Colosseum — Those Who Are About to Die Salute You
(Talking Elephant TECD222, 1969/2013, CD)
by Mike McLatchey, Published 2017-06-08
John Mayall often gets lost in the list of influential musicians but it wasn't just the blues alone that he had a powerful influence on. Just off the top of my head, he was largely responsible for starting off the careers of Eric Clapton, Fleetwood Mac, and Colosseum. In fact, if you consider John Mayall's different albums in the 60s that included these musicians, you at least have part of the puzzle about how the blues got progressive, what happened when the already venerable artform moved into the psychedelic era.
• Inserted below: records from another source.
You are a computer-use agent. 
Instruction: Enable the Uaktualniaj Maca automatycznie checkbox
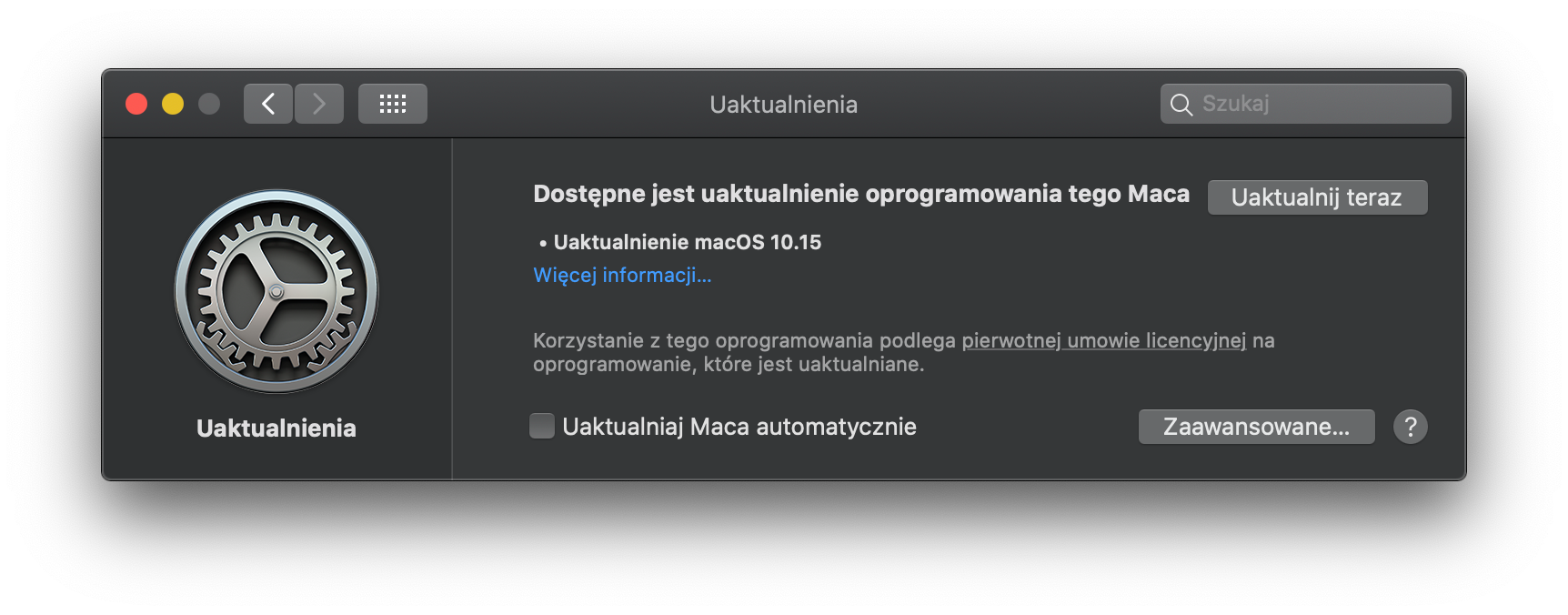click(x=542, y=427)
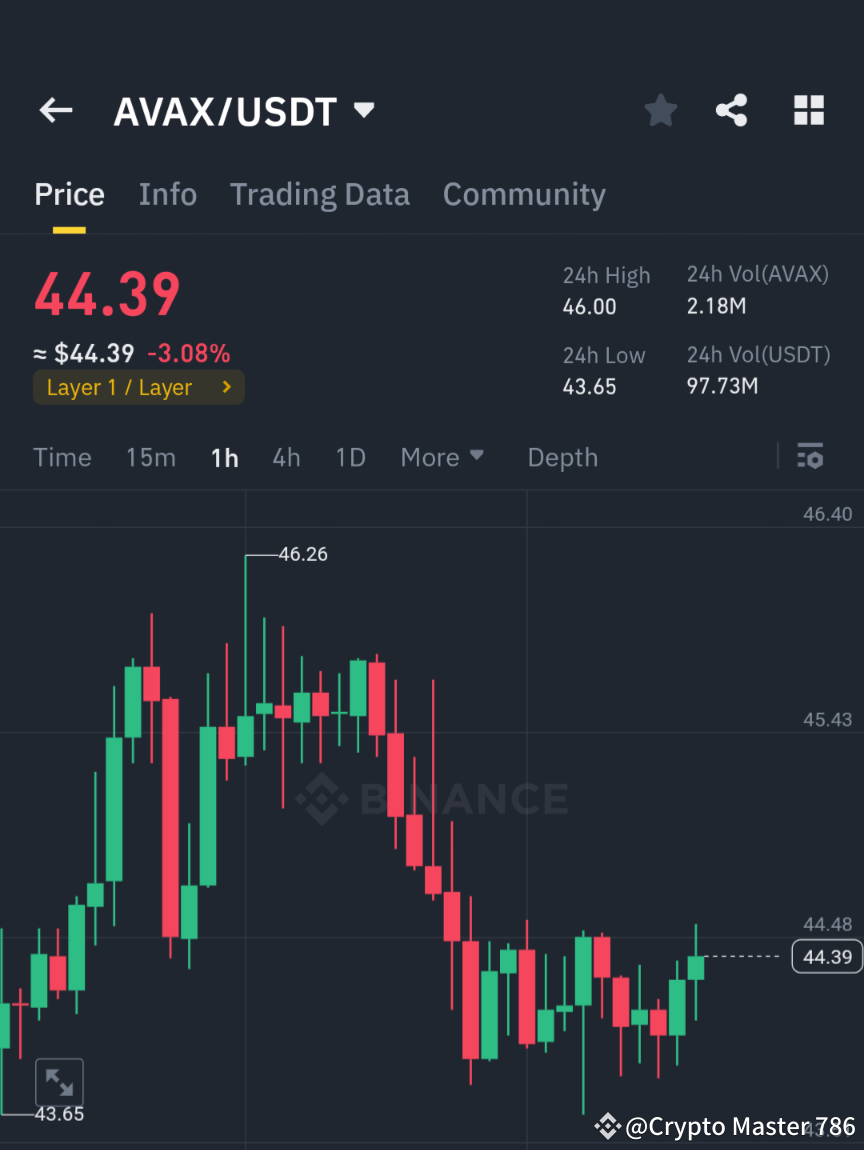Tap the back arrow to exit the chart
The width and height of the screenshot is (864, 1150).
pyautogui.click(x=55, y=110)

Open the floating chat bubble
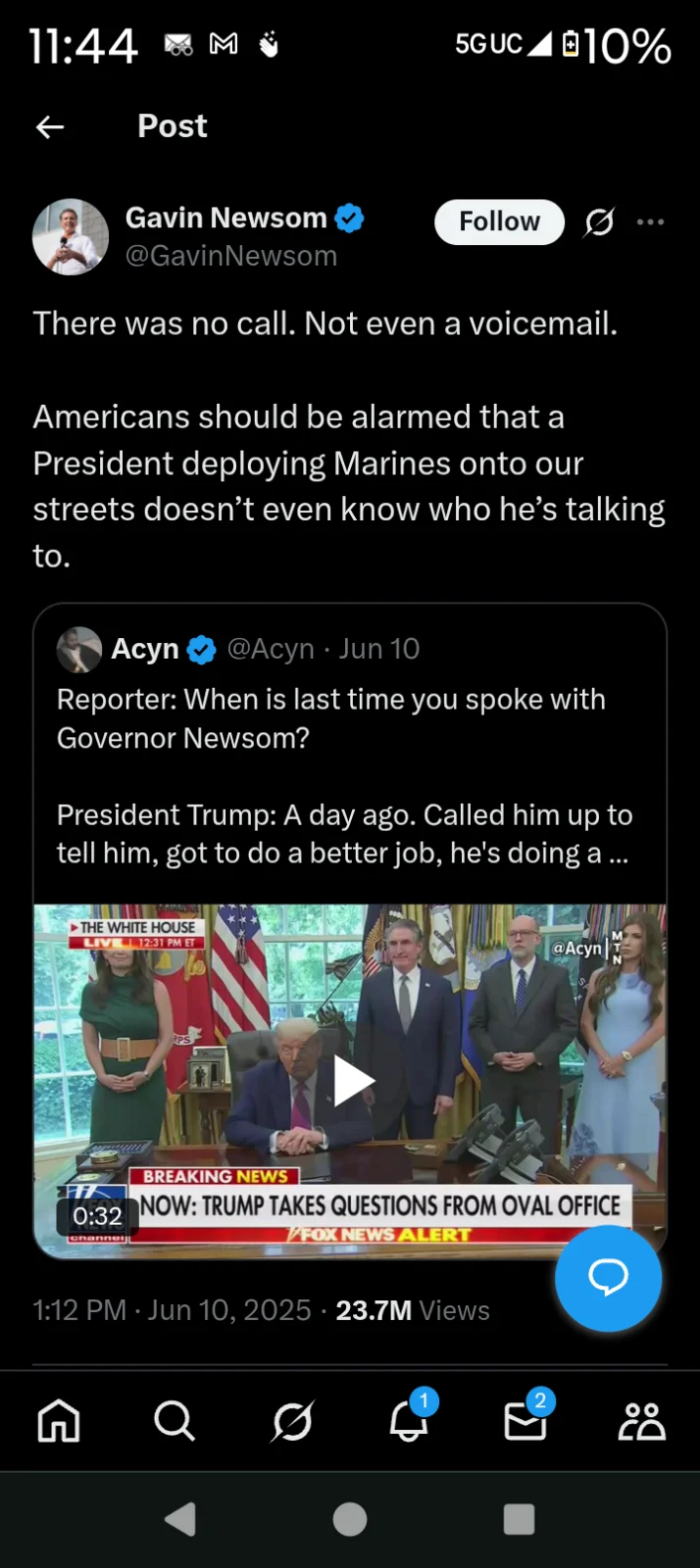[608, 1278]
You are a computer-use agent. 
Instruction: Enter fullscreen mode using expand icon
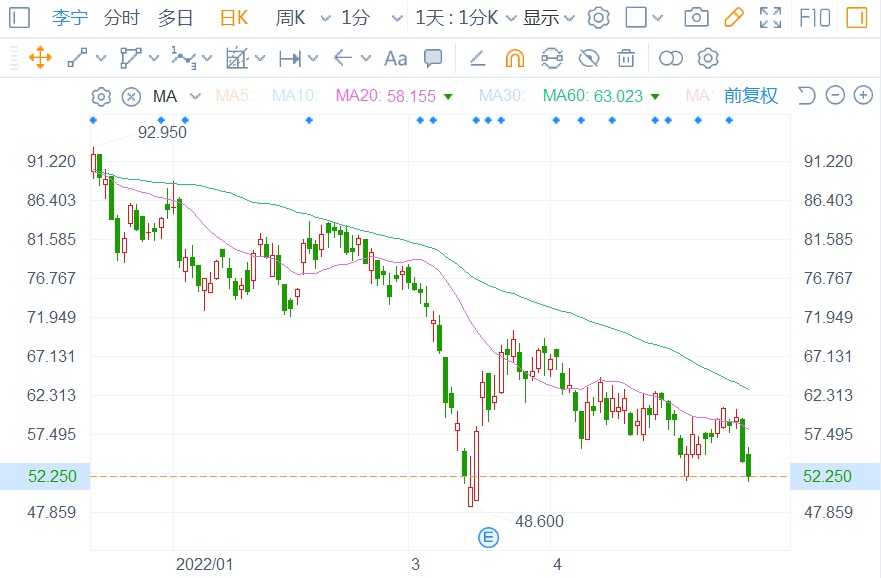click(770, 18)
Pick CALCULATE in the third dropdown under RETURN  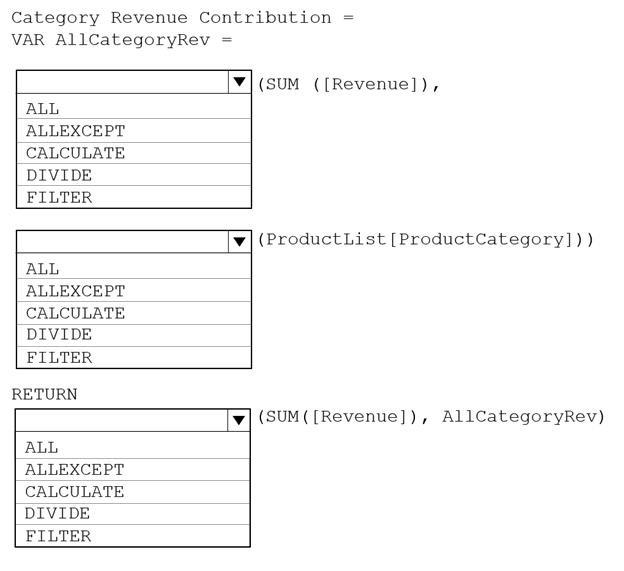tap(133, 492)
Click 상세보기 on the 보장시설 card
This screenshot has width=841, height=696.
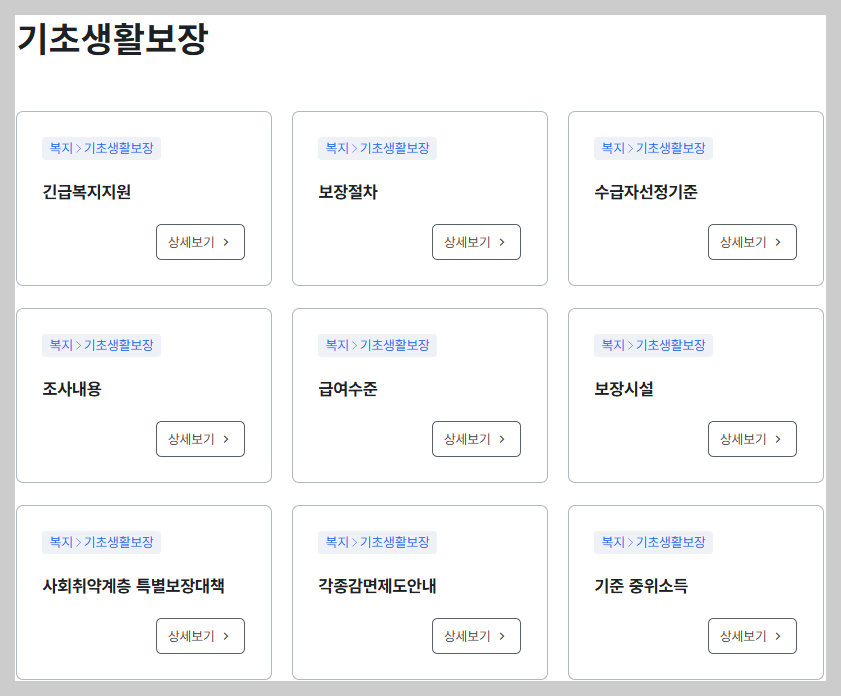(x=752, y=439)
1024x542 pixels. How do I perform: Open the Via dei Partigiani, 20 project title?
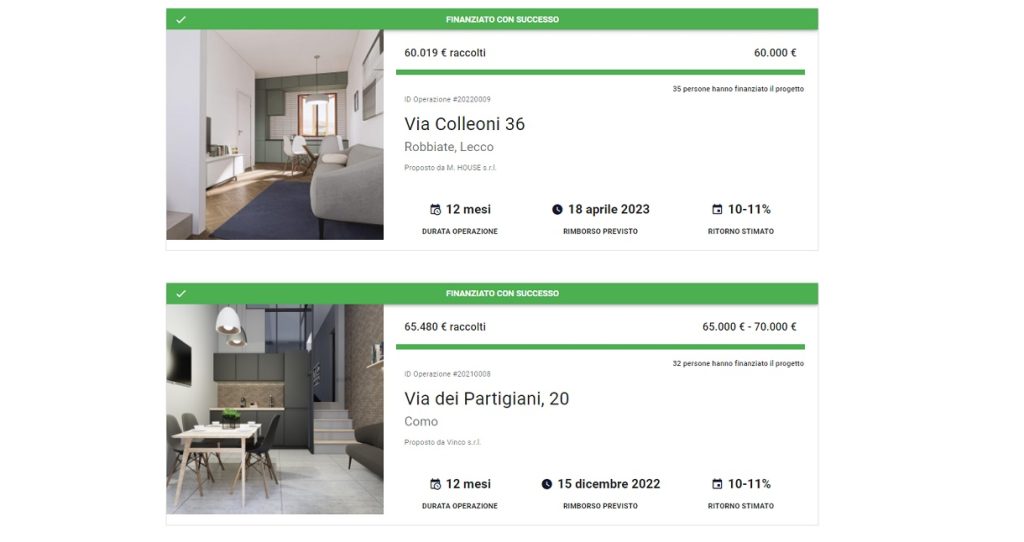(x=487, y=398)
As a result, drummer Jon Hiseman started the absolutely amazing British jazz-blues-rock group Colosseum, which overall is one of my top 10 favorite ensembles in all of its incarnations. Mayall's influence is still strong on their bluesiest of albums, the one whose title I always accidentally confuse with a certain AC/DC album. Colosseum here is already bold and brassy with a huge swing and some great organ from Dave Greenslade, and they manage to check off a lot of blues forms from the aggressive to the ballad with a lot more musical intricacy due to the shot of jazz. When I listen to this, I'm always amazed that Hiseman traded out James Litherland for Chris Farlowe, as I absolutely love Litherland's voice and he's so passionate and bluesy over the songs here (mind you this is no slight on Farlowe who's also brilliant on the later albums), in fact it was his vocals that really drew me in when I first heard this. From here the band would get even more ambitious and more musically assured, but for me this first one was the game changer and really maybe only the early Groundhogs or Savoy Brown were pushing the blues this much at the time (John Peel would refer to this stuff as progressive blues on the radio show of the time).